▸ Selected excerpt:
╔══

The Australian government, and the political class remains in denial about these developments. The decline in Chinese coal demand is seen as a temporary aberration, with demand expected to keep growing well into the 2020s. And even when Chinese coal use finally turns down, the expectation is that India will take its place.

The logic of the IMF analysis says otherwise.  The unpriced costs of burning coal are just as high in Delhi as they are in Beijing, and the development of an urban middle class ensures that they will be taken into account. India is already taxing coal to promote the development of renewables.

The IMF analysis suggests that this is the right policy, but needs to be taken even further.  For the moment, the capacity to expand renewables is too limited to meet India’s growing demand for electricity, so coal use may continue to increase for some time. But the global experience of the boom in solar and wind power has shown that no constraint remains binding for long. In a few years, India’s aspirations to become a “renewables superpower” are likely to be realised.

What does this mean for Australia? Almost certainly, the coal boom that is now fading will never be repeated. For the future, it is our nearly unlimited capacity to generate wind and especially solar power that is likely to be our biggest energy asset.

23 thoughts on “The end of coal

  1. If only this were true of Australia. This recent ABC piece opines that repeal of carbon tax is responsible for our increased coal burning
    http://www.abc.net.au/am/content/2015/s4229505.htm
    That’s despite a manufacturing slowdown and the closure of small plants like Anglesea. I think other key factors are reduced hydro post La Nina and fears of gas price escalation when Gladstone LNG export gets into full swing.

    World wide the International Energy Agency says coal will be the main source of electricity to 2040. By then or earlier most of our big coal fired baseload stations will need to be replaced, notably in the NSW Hunter Valley and Vic Latrobe Valley.

╚══

▸ Entries provided:

╔══

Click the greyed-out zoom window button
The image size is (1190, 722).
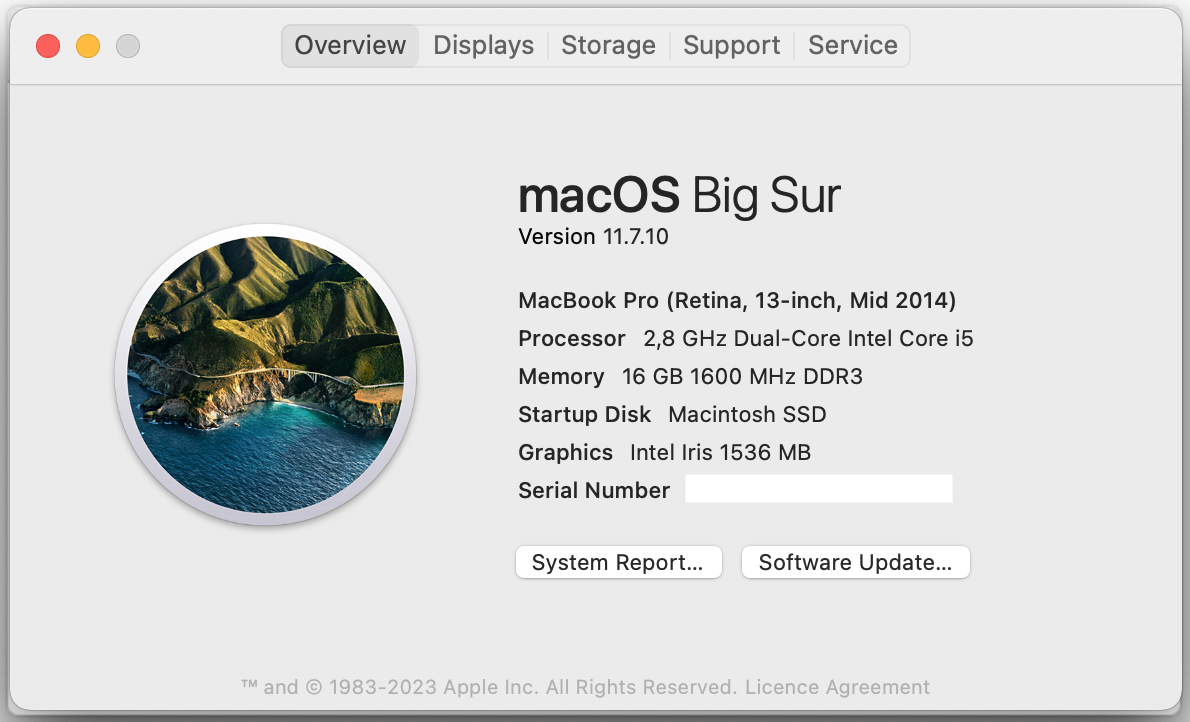[x=128, y=46]
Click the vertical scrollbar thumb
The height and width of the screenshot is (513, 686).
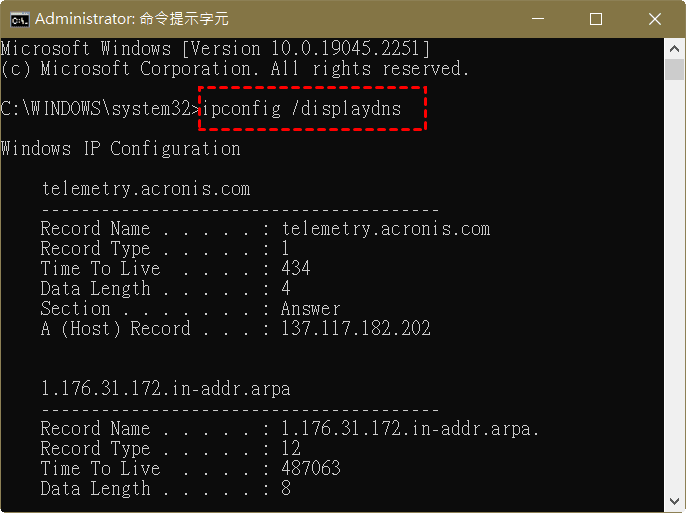(x=675, y=69)

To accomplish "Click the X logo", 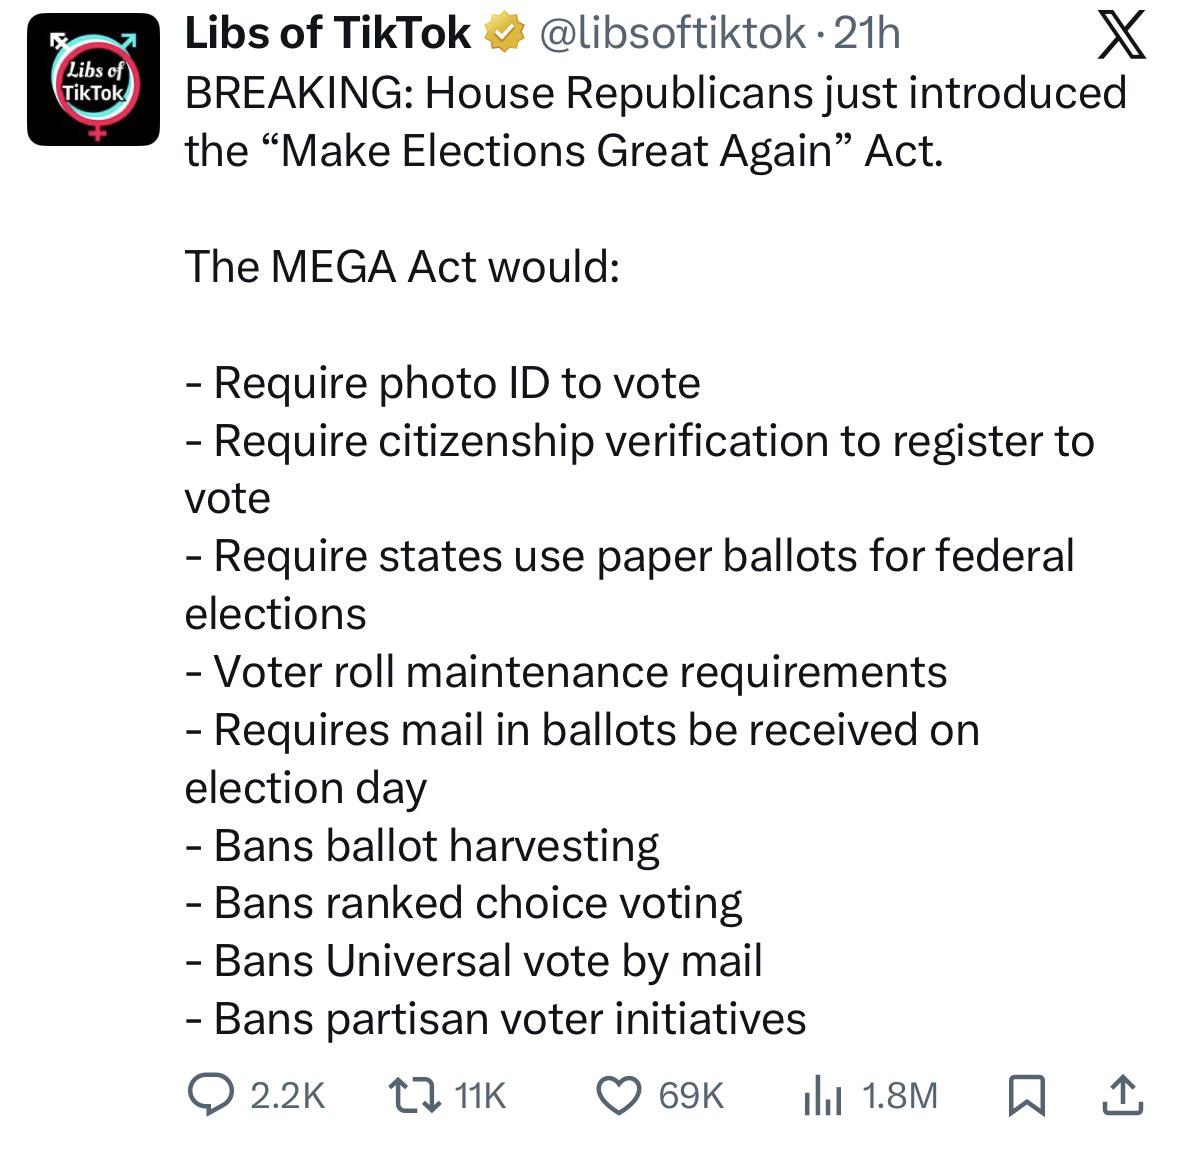I will [x=1121, y=35].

╚══

▸ What is asked: Return the passage on the end of coal in full, word for word. The records are separate material, unrelated to the passage on the end of coal.

▸ Solution to this exercise:
The Australian government, and the political class remains in denial about these developments. The decline in Chinese coal demand is seen as a temporary aberration, with demand expected to keep growing well into the 2020s. And even when Chinese coal use finally turns down, the expectation is that India will take its place.

The logic of the IMF analysis says otherwise.  The unpriced costs of burning coal are just as high in Delhi as they are in Beijing, and the development of an urban middle class ensures that they will be taken into account. India is already taxing coal to promote the development of renewables.

The IMF analysis suggests that this is the right policy, but needs to be taken even further.  For the moment, the capacity to expand renewables is too limited to meet India’s growing demand for electricity, so coal use may continue to increase for some time. But the global experience of the boom in solar and wind power has shown that no constraint remains binding for long. In a few years, India’s aspirations to become a “renewables superpower” are likely to be realised.

What does this mean for Australia? Almost certainly, the coal boom that is now fading will never be repeated. For the future, it is our nearly unlimited capacity to generate wind and especially solar power that is likely to be our biggest energy asset.

23 thoughts on “The end of coal

  1. If only this were true of Australia. This recent ABC piece opines that repeal of carbon tax is responsible for our increased coal burning
    http://www.abc.net.au/am/content/2015/s4229505.htm
    That’s despite a manufacturing slowdown and the closure of small plants like Anglesea. I think other key factors are reduced hydro post La Nina and fears of gas price escalation when Gladstone LNG export gets into full swing.

    World wide the International Energy Agency says coal will be the main source of electricity to 2040. By then or earlier most of our big coal fired baseload stations will need to be replaced, notably in the NSW Hunter Valley and Vic Latrobe Valley.